Length filtering: The intuition behind this method is that when the source sample is a short paragraph that does not contain much information, augmentation does not offer a considerable benefit since the LLM fails to rephrase the source sample in different ways and ends up outputting very similar versions to the original sample and each other. So, we filter the source samples based on the number of words and only generate samples similar to the ones that are longer than the threshold. Based on the text length distribution in the data, we set the threshold to a minimum of 20 words.
K-fold misclassification-based filtering (KF-MF): The idea behind this method is to identify the samples more susceptible to misclassification and generate synthetic data exclusively from those challenging samples to improve model performance. However, evaluating a model on its own train set leads to a very low error rate due to overfitting and does not help in finding challenging train samples. To mitigate this issue, we use a k-fold cross-validation strategy when we split the source samples into k chunks and pick one as the validation set and the rest as the train set in every step, which leads to training k separate models. The performance of each model on the unseen validation chunk is not under the effect of overfitting and can be utilized for detecting challenging samples. So, we aggregate the misclassified samples from all k chunks and only prompt the LLM to rephrase those samples. We set k = 5 and trained each model for 20 epochs before using it to detect misclassified samples.
Minority class augmentation: As discussed before, our dataset labels are highly imbalanced. We initially addressed this issue by upsampling the minority class. Here, we investigate another approach where we augment only the reports from the patients with positive labels for at least half of their reports, and we replicate those patients with a factor that approximately balances the number of samples in the positive and negative classes.
The classifier architecture has been shown in Figure 3. It consists of a text encoding block and an aggregator block. The text encoding block embeds the radiology texts into a customized semantic space and generates pre-report text embeddings. The aggregator block, which consists of a LSTM, an attention layer, and a classifier layer, links the information from patient history over time to determine the presence or absence of metastatic diseases. We explain the details of each block in the following paragraphs.
Figure 3. The proposed model architecture. It contains two main blocks: a text encoder and an aggregator block.
Text encoding: To encode information from the report text, represented in natural language, into a dense vector, we employ a pretrained SLM. Due to limited knowledge of SLMs in specific domains, such as medical terminology, using them immediately to encode clinical data would result in poor performance. We fine-tune the pretrained SLM on the metastatic site identification task, initializing from its pretrained weights, which allows the model to familiarize itself with the targeted domain while leveraging its prior knowledge. Various methods have been proposed for tuning transformer-based language models on downstream tasks.
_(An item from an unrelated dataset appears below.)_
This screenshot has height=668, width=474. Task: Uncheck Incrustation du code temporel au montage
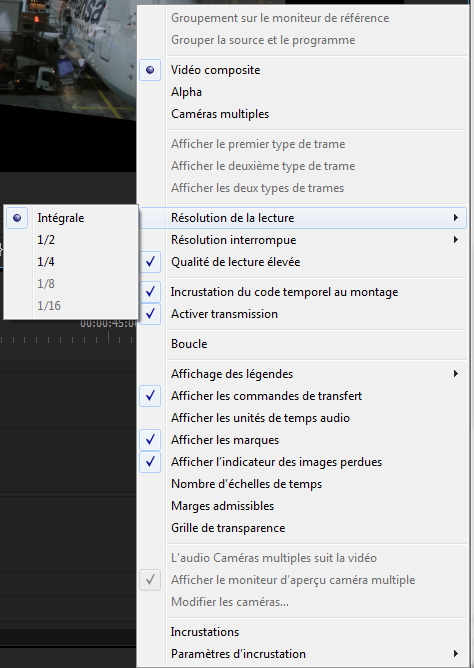pos(303,292)
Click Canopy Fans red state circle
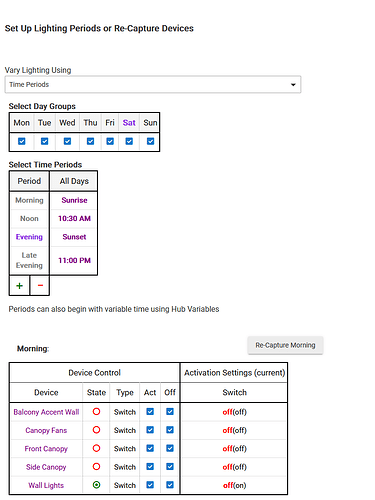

In this study, we employ vanilla fine-tuning, as well as two PEFT methods: prompt-tuning (Liu et al., 2021) and LoRA (Hu et al., 2021).
Prompt-tuning prepends trainable prompt tokens to the input of each transformer block and keeps the pretrained weights frozen. Prompt length is a hyperparameter that can control the number of tunable parameters, and its optimal value depends on the task at hand. As recommended by previous works (Liu et al., 2021), we initialize prompt tokens with the embedding of relevant words from the model vocabulary for better performance and training stability. LoRA, on the other hand, assumes that updating weights for a new task can be represented by a low-rank matrix. Therefore, rather than directly adjusting the original weights, the update is decomposed into the multiplication of a horizontal and vertical matrix. To prevent adding random noise to the pretrained weights at the beginning, one of these matrices is initialized to zero. The rank of the update matrix is a hyperparameter that controls the number of tunable parameters. Based on the original paper (Hu et al., 2021), the optimal combination of linear layers in the transformer block to update with LoRA is the query and value transformation matrices while keeping the rest of the parameters frozen.
We denote the text encoder model as , where . Here, represents the embedding for report ri, and d is the internal dimension of the SLM. We use BERT-base in our experiments, which has the hidden dimension d of 768.
Aggregator block: The aggregator block passes the text embedding of reports, , through a LSTM layer followed by a multi-head attention layer and finally a linear classification layer. For computational efficiency, we engineered the aggregator block to compute yj for all 1 ≤ j ≤ l simultaneously. We down-project eis before feeding them to the LSTM layer, which lowers the dimension to 128. The LSTM layer then processes the down-projected text embeddings chronologically, updating its internal state at each timestep with new information, while the attention layer processes the information in parallel and takes relevant information from all timesteps equally into account. To ensure the aggregator block remains causal, i.e. ei for i>j does not involve in the computation of yj, we use one-directional LSTM and a causal attention mask. Finally, we apply a linear classification head to the output of the attention layer at each timestep to generate the predicted labels, .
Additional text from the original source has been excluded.